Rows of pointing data
+ + + + + + +
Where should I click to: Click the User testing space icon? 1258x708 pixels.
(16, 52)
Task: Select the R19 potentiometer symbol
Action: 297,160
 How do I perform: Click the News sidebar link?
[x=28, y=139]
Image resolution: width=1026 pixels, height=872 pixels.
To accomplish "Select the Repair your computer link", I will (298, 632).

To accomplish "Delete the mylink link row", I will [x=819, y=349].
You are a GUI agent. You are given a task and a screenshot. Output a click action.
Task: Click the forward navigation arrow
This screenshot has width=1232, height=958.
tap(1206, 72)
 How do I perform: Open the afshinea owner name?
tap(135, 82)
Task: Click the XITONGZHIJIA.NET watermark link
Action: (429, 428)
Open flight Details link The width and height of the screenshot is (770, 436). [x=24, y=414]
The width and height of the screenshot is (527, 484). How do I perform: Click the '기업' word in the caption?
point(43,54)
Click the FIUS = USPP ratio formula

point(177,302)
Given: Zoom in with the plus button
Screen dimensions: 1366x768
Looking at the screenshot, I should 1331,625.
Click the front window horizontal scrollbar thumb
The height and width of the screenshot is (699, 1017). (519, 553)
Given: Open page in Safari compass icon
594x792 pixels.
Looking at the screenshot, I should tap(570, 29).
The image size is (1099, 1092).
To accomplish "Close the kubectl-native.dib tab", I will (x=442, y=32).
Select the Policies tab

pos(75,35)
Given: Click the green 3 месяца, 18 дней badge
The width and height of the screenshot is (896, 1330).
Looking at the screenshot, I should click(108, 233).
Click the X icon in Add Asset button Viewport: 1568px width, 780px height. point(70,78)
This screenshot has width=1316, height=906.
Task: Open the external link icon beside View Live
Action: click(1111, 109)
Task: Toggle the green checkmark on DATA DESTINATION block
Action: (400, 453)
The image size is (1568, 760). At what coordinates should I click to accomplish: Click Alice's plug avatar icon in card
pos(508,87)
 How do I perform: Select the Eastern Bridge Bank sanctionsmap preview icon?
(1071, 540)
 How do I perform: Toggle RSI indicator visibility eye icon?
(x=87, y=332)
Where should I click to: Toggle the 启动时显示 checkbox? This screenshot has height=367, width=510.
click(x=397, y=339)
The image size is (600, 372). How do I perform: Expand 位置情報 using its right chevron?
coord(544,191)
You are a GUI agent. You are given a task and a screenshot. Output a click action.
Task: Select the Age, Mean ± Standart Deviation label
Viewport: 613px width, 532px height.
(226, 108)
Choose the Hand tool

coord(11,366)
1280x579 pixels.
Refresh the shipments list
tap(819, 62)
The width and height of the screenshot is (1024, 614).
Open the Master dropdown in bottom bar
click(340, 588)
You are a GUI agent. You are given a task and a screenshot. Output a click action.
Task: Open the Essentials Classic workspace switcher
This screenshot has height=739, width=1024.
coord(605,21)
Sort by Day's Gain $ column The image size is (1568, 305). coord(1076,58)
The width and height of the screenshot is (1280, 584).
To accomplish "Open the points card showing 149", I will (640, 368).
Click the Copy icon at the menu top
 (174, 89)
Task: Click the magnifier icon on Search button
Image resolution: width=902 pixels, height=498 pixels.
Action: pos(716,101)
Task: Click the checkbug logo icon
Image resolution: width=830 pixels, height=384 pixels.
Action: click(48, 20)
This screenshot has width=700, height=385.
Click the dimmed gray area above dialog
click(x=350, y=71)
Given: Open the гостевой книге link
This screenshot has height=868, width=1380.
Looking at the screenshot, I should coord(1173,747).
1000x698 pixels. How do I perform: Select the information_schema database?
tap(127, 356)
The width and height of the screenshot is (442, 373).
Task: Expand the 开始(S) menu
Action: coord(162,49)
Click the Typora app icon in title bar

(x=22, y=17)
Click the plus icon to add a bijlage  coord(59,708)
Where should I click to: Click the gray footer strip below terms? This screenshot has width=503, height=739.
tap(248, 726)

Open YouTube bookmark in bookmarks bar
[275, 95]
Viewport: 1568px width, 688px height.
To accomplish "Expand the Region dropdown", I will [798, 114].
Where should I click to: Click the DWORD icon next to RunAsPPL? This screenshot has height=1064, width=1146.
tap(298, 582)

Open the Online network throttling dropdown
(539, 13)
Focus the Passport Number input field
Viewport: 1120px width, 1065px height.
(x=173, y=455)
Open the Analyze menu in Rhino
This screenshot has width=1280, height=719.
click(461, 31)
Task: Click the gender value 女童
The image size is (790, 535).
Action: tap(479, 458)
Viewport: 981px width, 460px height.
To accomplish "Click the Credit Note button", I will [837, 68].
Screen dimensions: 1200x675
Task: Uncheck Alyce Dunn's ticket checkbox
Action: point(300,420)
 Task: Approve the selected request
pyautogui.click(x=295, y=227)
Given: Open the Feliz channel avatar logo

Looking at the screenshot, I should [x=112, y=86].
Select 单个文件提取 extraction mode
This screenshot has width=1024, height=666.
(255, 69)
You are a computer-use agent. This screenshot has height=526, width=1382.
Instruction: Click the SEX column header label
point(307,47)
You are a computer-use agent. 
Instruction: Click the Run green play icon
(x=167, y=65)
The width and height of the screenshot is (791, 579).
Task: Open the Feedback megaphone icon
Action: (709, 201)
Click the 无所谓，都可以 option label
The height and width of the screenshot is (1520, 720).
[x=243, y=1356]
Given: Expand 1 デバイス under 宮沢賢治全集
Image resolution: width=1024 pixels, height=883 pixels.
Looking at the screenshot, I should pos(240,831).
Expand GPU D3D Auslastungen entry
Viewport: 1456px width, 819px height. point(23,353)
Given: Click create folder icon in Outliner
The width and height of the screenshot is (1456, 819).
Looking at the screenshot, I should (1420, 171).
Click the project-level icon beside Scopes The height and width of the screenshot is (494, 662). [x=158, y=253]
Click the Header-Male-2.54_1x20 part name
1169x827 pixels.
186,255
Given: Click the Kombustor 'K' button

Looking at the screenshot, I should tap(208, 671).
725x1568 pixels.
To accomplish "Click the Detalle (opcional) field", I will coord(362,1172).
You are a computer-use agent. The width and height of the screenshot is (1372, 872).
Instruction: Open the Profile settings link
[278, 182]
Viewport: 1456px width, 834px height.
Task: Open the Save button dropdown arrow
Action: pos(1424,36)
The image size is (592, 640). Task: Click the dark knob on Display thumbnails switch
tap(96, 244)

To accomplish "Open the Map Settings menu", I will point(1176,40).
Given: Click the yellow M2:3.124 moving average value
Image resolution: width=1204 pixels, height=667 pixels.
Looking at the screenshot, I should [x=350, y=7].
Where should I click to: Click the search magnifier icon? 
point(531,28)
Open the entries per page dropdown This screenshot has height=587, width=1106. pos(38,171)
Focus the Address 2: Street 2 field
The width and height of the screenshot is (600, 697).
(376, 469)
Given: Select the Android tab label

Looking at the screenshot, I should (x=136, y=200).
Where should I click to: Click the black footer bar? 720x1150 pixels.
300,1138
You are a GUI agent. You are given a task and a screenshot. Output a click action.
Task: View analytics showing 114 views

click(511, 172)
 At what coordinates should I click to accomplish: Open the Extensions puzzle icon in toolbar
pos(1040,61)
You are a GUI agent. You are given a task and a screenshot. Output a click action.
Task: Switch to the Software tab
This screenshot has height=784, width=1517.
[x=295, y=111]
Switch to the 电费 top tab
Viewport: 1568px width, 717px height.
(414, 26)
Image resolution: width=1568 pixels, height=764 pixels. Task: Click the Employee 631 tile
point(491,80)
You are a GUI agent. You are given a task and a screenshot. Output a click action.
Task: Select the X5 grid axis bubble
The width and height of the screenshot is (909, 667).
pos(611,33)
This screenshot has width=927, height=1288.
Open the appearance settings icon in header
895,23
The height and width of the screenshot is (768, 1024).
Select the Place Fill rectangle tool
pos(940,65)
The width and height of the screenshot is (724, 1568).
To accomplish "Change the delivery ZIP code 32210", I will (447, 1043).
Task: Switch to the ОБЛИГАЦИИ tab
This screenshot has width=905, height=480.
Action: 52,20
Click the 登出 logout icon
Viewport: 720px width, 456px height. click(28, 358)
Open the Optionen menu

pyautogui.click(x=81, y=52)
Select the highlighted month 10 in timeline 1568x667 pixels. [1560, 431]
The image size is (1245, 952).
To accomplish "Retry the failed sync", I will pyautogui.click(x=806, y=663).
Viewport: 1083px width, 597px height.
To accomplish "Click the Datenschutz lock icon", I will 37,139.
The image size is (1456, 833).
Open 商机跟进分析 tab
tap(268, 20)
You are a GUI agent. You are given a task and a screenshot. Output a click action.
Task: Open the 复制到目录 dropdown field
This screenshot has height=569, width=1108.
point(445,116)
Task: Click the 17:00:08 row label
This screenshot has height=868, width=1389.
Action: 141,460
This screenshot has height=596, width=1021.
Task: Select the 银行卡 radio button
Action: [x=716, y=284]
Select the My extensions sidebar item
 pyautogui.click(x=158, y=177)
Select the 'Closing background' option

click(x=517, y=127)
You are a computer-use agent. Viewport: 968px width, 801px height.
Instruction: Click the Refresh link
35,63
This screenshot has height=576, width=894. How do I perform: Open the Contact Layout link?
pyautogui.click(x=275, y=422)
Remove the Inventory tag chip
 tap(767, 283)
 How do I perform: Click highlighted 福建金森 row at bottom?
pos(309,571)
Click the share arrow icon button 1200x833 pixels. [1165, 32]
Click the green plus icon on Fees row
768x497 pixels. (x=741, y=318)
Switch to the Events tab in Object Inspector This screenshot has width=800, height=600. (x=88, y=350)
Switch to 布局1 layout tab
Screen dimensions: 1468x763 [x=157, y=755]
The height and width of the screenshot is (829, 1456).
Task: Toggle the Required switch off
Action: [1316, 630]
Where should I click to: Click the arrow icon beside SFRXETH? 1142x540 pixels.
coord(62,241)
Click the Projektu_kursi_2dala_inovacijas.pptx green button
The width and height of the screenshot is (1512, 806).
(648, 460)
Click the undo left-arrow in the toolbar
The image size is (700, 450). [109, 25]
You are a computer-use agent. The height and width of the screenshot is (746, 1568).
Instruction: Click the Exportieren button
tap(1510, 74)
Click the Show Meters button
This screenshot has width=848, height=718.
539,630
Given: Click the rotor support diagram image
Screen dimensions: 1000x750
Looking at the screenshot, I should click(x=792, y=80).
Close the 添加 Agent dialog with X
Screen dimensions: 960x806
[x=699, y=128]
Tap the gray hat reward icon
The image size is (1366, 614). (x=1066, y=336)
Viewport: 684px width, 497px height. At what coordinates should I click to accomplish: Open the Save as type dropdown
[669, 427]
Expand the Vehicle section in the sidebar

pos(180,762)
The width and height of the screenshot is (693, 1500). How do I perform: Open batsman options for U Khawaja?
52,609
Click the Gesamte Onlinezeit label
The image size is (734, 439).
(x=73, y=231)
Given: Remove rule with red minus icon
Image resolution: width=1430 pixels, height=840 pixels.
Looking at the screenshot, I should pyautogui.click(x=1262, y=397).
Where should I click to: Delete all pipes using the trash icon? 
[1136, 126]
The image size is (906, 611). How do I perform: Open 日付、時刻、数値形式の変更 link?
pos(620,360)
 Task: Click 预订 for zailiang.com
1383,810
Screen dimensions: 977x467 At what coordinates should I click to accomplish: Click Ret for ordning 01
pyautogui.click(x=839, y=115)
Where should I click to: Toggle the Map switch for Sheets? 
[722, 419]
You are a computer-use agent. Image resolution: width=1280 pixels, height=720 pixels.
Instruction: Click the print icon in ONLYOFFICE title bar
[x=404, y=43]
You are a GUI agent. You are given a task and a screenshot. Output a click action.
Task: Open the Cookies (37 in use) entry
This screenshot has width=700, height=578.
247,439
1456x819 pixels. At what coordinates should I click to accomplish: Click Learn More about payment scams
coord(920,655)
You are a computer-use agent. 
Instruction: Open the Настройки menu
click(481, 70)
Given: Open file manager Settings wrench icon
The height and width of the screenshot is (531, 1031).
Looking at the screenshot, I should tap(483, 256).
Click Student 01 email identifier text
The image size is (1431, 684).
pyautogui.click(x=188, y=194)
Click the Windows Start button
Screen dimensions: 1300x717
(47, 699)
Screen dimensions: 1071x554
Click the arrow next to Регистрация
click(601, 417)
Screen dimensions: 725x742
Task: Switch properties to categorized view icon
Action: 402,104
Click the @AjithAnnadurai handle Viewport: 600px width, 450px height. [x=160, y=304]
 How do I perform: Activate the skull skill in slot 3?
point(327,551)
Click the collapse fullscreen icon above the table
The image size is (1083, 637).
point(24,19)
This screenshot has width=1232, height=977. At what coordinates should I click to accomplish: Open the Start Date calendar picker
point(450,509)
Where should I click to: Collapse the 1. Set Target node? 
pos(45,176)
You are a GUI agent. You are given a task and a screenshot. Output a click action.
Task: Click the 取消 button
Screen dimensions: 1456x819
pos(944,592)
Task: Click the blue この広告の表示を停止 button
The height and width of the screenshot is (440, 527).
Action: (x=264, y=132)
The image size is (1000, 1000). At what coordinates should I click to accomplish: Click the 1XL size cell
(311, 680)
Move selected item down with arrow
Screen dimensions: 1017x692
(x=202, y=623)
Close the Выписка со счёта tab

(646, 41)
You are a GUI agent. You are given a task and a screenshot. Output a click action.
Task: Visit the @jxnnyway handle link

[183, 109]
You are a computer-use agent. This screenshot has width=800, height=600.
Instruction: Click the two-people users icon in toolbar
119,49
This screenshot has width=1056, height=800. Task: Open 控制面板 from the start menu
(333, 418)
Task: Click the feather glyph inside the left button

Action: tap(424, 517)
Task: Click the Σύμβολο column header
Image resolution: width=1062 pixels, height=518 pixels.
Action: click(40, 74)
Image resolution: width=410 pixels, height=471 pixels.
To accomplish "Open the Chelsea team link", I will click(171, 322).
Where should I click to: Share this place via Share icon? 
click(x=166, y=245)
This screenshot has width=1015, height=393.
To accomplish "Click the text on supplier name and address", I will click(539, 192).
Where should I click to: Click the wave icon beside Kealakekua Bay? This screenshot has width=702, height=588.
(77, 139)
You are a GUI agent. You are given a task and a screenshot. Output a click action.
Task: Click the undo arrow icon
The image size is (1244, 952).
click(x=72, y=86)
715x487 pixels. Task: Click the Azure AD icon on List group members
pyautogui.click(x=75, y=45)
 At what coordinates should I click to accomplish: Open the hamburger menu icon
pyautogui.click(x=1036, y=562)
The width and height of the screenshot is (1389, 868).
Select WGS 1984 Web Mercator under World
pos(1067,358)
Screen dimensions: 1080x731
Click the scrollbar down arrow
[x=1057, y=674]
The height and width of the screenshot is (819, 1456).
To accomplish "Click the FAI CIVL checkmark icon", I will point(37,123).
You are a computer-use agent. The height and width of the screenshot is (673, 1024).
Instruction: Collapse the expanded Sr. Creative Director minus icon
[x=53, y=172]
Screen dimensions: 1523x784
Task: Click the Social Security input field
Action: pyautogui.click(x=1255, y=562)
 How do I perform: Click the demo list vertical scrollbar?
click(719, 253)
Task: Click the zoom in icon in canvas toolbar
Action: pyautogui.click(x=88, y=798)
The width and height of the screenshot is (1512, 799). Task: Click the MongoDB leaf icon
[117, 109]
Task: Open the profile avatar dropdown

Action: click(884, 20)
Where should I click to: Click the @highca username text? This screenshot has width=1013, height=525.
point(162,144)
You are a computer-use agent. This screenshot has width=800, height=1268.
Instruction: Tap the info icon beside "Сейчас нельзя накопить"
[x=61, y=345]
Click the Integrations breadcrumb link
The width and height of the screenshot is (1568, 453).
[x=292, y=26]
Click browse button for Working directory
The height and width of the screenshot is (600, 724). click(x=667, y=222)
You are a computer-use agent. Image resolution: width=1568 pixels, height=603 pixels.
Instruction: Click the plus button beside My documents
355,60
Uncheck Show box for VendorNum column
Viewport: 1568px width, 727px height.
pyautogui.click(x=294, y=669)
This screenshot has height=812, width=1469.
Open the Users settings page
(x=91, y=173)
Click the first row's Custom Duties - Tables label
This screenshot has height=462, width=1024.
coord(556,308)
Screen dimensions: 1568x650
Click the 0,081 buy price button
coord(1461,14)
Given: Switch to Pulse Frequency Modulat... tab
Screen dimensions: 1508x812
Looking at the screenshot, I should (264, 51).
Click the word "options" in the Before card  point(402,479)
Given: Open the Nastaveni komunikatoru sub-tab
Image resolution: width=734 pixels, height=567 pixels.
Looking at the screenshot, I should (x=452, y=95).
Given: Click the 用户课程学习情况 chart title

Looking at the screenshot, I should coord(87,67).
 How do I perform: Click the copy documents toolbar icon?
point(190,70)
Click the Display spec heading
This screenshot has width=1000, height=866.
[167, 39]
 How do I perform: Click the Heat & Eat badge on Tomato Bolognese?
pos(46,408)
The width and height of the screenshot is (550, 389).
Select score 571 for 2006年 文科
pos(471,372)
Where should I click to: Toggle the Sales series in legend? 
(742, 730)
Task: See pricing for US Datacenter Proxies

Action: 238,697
+ + + + + + +
→ REQUIREMENT
Repeat the part of the records that opens with the line containing "Where should I click to: Collapse" and closes with the line containing "Action: (x=264, y=132)", both lines included.

→ RESULT OF THIS EXERCISE
Where should I click to: Collapse the 1. Set Target node? 
pos(45,176)
You are a GUI agent. You are given a task and a screenshot. Output a click action.
Task: Click the 取消 button
Screen dimensions: 1456x819
pos(944,592)
Task: Click the blue この広告の表示を停止 button
The height and width of the screenshot is (440, 527).
Action: (x=264, y=132)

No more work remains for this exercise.